Wir wollen sicherstellen, dass die westliche Hemisphäre hinreichend stabil und gut regiert bleibt, um Massenmigration in die Vereinigten Staaten zu verhindern und abzuschrecken; wir wollen eine Hemisphäre, deren Regierungen mit uns gegen Narco-Terroristen, Kartelle und andere transnationale kriminelle Organisationen zusammenarbeiten; wir wollen eine Hemisphäre, die frei bleibt von feindlichen ausländischen Eingriffen oder dem Besitz wichtiger Vermögenswerte und die kritische Lieferketten unterstützt; und wir wollen unseren fortgesetzten Zugang zu wichtigen strategischen Standorten sichern. Mit anderen Worten, wir werden eine „Trump-Konsequenz“ zur Monroe-Doktrin geltend machen und durchsetzen; (NSS, 5. Dezember)

Trump setzte dies gleich zu Beginn seiner zweiten Amtszeit in die Tat um, indem er de facto die Kontrolle über den Panamakanal zurückeroberte und das chinesische Unternehmen, das die Häfen an beiden Enden des Kanals betrieb, vertrieb. Die USA unterstützen reaktionäre Regierungen in El Salvador, Argentinien, Chile, Bolivien und Ecuador vor allem beim Versuch, sich die „Kontrolle“ über die Mineral- und Rohstoffressourcen zu sichern und den chinesischen Imperialismus zu vertreiben, der zum wichtigsten Handelspartner der meisten lateinamerikanischen Länder geworden ist.

Wir werden nicht-hemisphärischen Konkurrenten die Fähigkeit verwehren, Streitkräfte oder andere bedrohliche Fähigkeiten zu stationieren oder strategisch wichtige Vermögenswerte in unserer Hemisphäre zu besitzen oder zu kontrollieren. (NSS, 5. Dezember)

Die Übernahme Venezuelas zielt also nicht nur auf die Ausbeutung der Ölressourcen für US-amerikanische Unternehmen ab, sondern auch darauf, diese Kuba vorzuenthalten, um die Blockade der Insel zu verschärfen und ausländische Unternehmen, insbesondere russische und chinesische, auszuschließen.

Nicht-hemisphärische Konkurrenten haben bedeutende Vorstöße in unsere Hemisphäre unternommen—sowohl um uns wirtschaftlich in der Gegenwart zu benachteiligen als auch auf Arten, die uns in Zukunft strategisch schaden könnten. Diese Eingriffe ohne ernsthaften Widerstand zuzulassen, ist ein weiterer großer amerikanischer strategischer Fehler der letzten Jahrzehnte. (NSS, 5. Dezember)

Die Kanonenboot-Politik

Trump hatte seinen Wähler*innen versprochen, die US-Militärinterventionen und die “ endlosen Kriege “ zu beenden.

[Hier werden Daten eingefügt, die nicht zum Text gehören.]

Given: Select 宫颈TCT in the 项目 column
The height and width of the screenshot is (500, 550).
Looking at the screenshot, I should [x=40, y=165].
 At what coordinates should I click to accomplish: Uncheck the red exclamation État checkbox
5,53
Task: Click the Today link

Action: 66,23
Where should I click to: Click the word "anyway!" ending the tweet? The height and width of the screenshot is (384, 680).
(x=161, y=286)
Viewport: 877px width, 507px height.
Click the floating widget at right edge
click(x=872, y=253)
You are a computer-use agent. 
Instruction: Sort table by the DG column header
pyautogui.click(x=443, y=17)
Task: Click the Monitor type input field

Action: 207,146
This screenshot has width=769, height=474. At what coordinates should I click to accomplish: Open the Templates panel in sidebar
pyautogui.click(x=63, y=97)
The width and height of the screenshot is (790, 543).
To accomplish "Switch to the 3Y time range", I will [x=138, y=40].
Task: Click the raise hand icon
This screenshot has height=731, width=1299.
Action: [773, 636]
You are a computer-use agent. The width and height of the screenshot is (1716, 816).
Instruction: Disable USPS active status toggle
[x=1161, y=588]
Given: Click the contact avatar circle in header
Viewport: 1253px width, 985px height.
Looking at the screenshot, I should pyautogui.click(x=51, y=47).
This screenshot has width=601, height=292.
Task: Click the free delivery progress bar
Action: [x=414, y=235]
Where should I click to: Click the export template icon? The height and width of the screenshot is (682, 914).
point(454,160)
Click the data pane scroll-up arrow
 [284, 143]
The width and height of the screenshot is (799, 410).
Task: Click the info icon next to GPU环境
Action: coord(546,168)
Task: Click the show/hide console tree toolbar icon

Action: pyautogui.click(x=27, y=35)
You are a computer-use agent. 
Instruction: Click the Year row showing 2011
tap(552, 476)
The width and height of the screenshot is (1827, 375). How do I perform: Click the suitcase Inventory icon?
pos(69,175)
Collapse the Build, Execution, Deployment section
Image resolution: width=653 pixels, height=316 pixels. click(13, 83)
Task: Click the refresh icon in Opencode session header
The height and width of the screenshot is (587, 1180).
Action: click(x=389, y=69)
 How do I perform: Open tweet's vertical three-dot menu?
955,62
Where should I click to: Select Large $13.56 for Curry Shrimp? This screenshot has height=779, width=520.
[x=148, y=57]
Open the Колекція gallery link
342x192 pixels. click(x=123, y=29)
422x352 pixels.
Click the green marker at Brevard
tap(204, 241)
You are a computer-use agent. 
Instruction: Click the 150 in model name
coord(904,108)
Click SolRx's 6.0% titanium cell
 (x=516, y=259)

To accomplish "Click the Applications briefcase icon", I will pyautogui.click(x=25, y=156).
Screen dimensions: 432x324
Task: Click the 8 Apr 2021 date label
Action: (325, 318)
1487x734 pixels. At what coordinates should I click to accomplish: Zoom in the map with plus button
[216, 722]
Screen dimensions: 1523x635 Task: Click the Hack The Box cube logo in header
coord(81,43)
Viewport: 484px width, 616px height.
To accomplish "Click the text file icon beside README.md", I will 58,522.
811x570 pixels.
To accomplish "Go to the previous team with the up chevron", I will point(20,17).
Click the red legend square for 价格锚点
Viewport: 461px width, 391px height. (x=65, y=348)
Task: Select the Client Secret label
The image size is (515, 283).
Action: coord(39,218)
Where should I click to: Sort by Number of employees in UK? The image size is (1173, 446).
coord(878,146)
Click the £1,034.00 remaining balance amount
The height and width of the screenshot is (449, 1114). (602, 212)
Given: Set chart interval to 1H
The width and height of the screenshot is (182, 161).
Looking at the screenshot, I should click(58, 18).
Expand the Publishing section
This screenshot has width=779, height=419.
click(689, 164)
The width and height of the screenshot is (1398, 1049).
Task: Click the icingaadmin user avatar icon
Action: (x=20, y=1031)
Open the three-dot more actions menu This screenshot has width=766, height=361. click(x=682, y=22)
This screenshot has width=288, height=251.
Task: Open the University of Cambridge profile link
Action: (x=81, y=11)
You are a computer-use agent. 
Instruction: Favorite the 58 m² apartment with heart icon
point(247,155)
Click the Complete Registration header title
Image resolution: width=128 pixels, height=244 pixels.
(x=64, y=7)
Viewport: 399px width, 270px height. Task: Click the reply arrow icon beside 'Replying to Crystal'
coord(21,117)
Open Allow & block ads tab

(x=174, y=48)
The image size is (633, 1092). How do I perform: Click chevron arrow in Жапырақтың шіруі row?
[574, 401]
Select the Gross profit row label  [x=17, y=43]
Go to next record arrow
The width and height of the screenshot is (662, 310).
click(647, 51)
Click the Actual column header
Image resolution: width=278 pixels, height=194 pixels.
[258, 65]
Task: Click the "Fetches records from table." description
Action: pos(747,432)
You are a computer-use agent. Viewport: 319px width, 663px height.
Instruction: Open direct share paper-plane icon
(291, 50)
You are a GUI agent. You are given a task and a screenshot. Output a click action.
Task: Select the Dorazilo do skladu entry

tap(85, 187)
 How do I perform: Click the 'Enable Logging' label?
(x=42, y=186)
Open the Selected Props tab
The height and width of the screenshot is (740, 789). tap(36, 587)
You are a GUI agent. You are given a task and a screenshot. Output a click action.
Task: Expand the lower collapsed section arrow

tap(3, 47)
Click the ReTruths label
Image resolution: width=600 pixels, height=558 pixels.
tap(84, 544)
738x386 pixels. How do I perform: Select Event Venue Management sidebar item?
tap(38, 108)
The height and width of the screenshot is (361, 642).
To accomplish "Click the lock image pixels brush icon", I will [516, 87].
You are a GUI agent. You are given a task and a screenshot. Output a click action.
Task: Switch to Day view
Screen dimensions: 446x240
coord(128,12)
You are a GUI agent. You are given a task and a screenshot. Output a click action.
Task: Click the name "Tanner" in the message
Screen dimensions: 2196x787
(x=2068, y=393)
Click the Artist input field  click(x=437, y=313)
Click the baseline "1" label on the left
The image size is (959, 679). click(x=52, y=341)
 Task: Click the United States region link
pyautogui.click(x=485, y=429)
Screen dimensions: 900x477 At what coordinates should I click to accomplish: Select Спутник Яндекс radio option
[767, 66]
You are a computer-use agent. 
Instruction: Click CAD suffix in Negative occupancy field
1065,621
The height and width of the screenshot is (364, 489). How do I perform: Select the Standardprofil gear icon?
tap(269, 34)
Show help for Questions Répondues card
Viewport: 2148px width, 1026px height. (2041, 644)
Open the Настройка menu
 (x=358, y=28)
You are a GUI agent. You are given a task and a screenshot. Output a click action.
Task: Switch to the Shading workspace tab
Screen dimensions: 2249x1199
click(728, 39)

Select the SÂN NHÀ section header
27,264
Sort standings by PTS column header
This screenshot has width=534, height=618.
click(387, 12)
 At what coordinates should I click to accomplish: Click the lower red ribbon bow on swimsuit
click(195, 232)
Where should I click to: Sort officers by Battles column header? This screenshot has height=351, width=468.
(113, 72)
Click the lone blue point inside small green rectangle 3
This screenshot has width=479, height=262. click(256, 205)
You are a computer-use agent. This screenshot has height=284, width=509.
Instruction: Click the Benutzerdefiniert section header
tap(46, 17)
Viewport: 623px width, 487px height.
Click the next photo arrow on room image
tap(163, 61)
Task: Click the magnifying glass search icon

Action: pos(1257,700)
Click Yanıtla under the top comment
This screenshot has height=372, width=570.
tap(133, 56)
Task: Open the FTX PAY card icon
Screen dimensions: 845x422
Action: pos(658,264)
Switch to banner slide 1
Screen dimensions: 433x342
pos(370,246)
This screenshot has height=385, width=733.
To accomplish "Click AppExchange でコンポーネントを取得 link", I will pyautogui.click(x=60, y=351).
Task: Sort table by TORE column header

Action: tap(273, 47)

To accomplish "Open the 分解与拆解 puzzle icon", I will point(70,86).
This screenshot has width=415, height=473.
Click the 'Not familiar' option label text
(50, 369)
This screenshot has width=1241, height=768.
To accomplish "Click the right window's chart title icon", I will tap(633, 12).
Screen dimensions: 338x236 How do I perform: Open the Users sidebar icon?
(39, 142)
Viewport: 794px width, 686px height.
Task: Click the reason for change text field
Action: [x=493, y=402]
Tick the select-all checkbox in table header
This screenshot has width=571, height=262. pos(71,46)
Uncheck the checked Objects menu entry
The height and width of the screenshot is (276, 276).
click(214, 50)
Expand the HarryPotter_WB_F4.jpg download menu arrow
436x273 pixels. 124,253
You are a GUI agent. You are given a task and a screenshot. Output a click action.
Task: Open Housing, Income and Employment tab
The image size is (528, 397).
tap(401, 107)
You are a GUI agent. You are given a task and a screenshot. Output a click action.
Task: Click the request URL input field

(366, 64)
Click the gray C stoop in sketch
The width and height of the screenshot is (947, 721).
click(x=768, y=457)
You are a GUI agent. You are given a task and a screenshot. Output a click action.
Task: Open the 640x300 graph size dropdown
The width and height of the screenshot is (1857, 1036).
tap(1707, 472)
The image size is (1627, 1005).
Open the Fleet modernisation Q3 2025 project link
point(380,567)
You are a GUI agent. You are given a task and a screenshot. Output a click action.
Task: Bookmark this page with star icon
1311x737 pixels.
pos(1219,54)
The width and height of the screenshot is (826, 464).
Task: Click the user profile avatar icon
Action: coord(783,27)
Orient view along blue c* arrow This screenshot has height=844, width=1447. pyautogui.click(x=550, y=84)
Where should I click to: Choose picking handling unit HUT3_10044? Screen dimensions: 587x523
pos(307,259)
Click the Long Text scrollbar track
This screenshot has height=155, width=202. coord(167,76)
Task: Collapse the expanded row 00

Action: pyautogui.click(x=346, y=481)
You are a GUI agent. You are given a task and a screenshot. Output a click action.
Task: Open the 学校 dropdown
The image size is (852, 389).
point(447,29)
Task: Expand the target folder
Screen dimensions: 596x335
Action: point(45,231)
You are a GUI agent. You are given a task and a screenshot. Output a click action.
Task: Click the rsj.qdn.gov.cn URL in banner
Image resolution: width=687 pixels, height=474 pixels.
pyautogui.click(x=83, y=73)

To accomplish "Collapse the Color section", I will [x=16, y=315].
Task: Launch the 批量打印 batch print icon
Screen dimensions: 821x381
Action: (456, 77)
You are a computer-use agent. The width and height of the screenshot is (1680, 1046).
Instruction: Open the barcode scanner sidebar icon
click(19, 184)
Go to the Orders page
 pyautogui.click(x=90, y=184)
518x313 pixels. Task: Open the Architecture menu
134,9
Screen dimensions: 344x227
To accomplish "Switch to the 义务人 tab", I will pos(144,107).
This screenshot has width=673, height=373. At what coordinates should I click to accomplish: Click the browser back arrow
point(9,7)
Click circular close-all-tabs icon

Die Naiven, die ihm glaubten, wurden hinters Licht geführt. Es ist nicht das erste Mal. Bereits 1916 wurde Präsident Wilson mit dem Versprechen gewählt, die Neutralität der USA im Konflikt zwischen den europäischen Mächten zu wahren, und verpflichtete sich ein Jahr später dazu. Ebenso versprach 1937 der Kandidat für seine Wiederwahl Roosevelt die Neutralität.

Für ein Land, dessen Interessen so zahlreich und vielfältig sind wie die unseren, ist eine strikte Einhaltung des Nicht-Interventionismus nicht möglich..(NSS, 5. Dezember)

Trump hat eine Armada von Kriegsschiffen, darunter die Gerald Ford, den größten Flugzeugträger der Welt,und etwa 15 000 Soldaten vor der Küste Venezuelas zusammengezogen. Er bedroht Kolumbien, aber auch Mexiko, droht mit weiteren Schlägen gegen den Iran und schließt die Anwendung von Gewalt zur Annexion Grönlands nicht aus.

USS Gerald R. Ford

Die kampflose Kapitulation der venezolanischen Regierung unter Rodríguez, die die USA einlädt, an “ einem Kooperationsprogramm zu arbeiten, das auf gemeinsame Entwicklung im Rahmen des Völkerrechts ausgerichtet ist“, ist für Trump von Vorteil. Sie bewahrt ihn davor, sich auf eine viel riskantere militärische Besetzung einzulassen. Aber der US-Imperialismus wird den Ausbau seiner Armee beschleunigen und überall militärischen Druck einsetzen, um seine Ziele zu erreichen.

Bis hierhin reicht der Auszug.